A ratio of 100% (as in the example above) exists when the charity breaks even, with total expenses equal to total revenues (including donations). Donations filled the funding gap precisely.

A ratio over 100% indicates that the charity ran a deficit, and needed, even more, donations than it got. Thus, a ratio of 140% means that the charity needed 40% more donations to break even.

A ratio of 100% indicates that the charity was in surplus, with only part of the donations needed currently. The recent average donor dependency ratio was 84% for the charities listed by Forbes, meaning that 16% of donations, on average, were put aside for future use.

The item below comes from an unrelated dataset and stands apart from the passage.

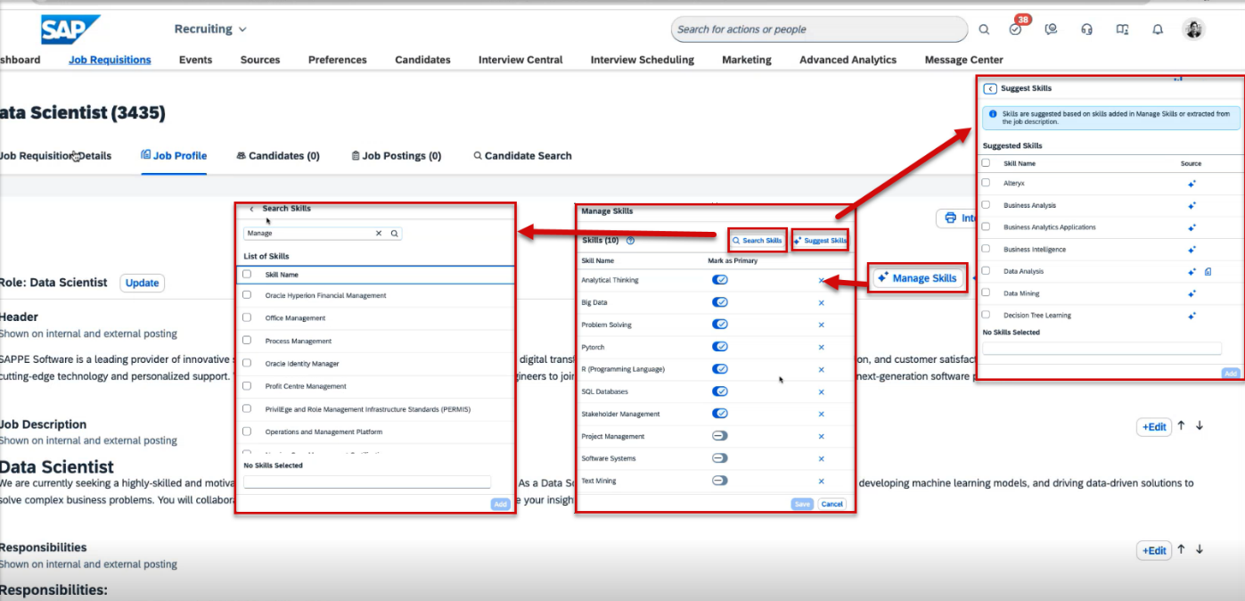Click the magnifier search icon in header

(x=984, y=29)
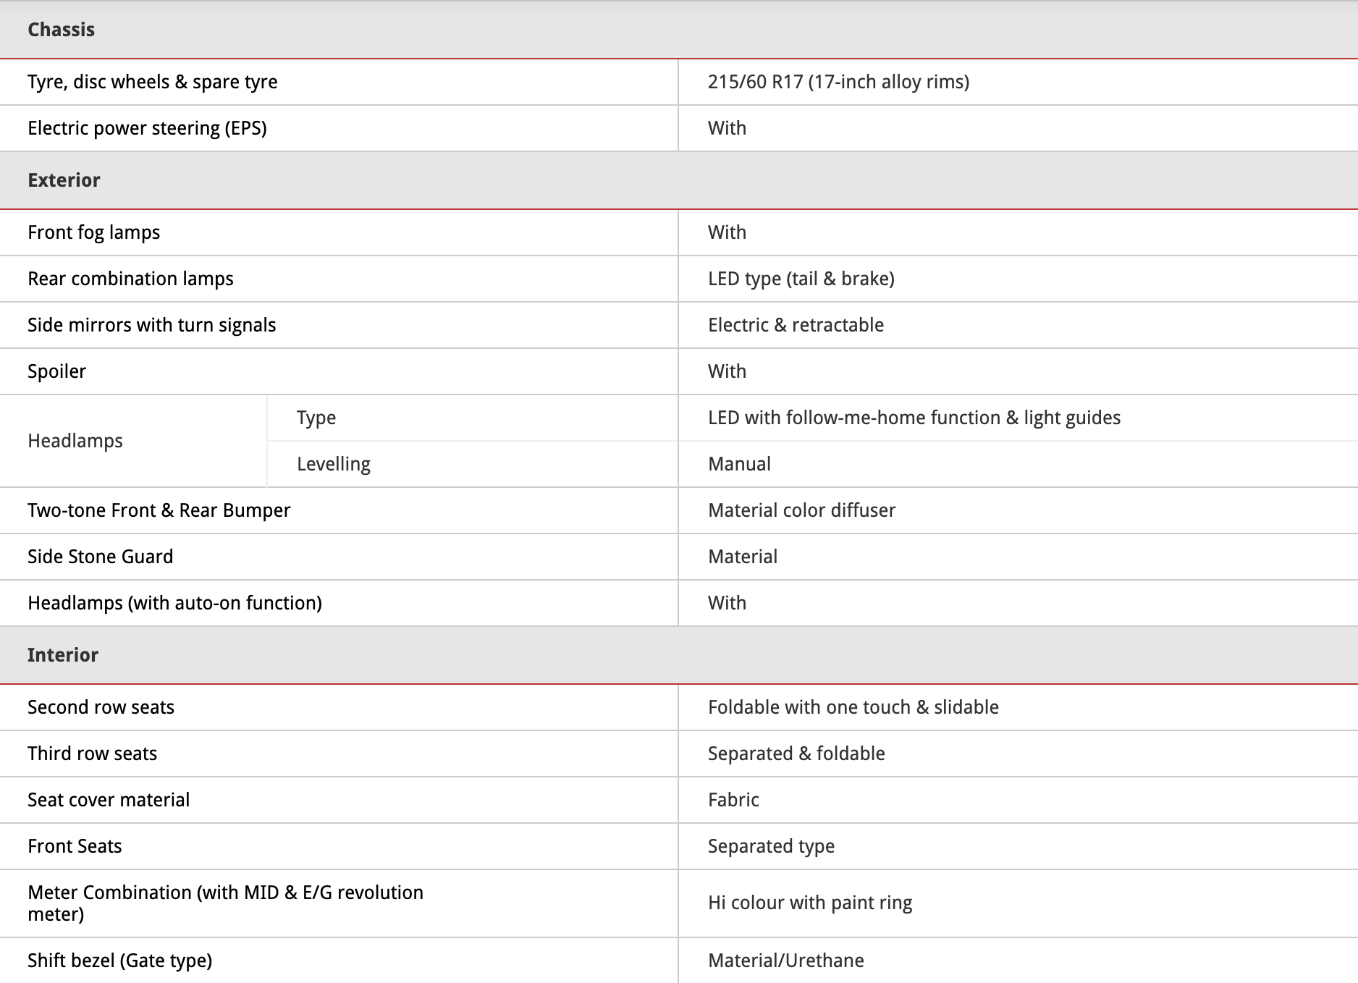Click the 'Shift bezel (Gate type)' label
Image resolution: width=1358 pixels, height=983 pixels.
[x=119, y=961]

A negative ratio indicates that the charity (most likely a hospital or museum) was in surplus even with no private donations at all. Nonprofits in this situation frequently complain to Forbes about this metric, because it exposes them as begging for funds that they technically do not need, and which likely will only add to expense inflation (among the key issues in hospital finance, as well as regarding other nonprofits).

Apart from the situation with negative ratios, Forbes believes that using this metric to judge the worthiness of a given charity is open to wide interpretation. To some, a high ratio (>100%) represents a charity that deserves help. To others, it may indicate a nonprofit that needs some belt tightening (especially if it scores poorly on the other two measures). A low ratio (<100%) may indicate a financially prudent organization to some, or one that deserves less to others.

Note that the explanation of the donor dependency ratio given in Forbes is misleading, and has not been changed despite past communications from this author to them on the subject. They describe it as simply the ratio of total expenses to total revenues, but that would never produce a negative ratio, for one.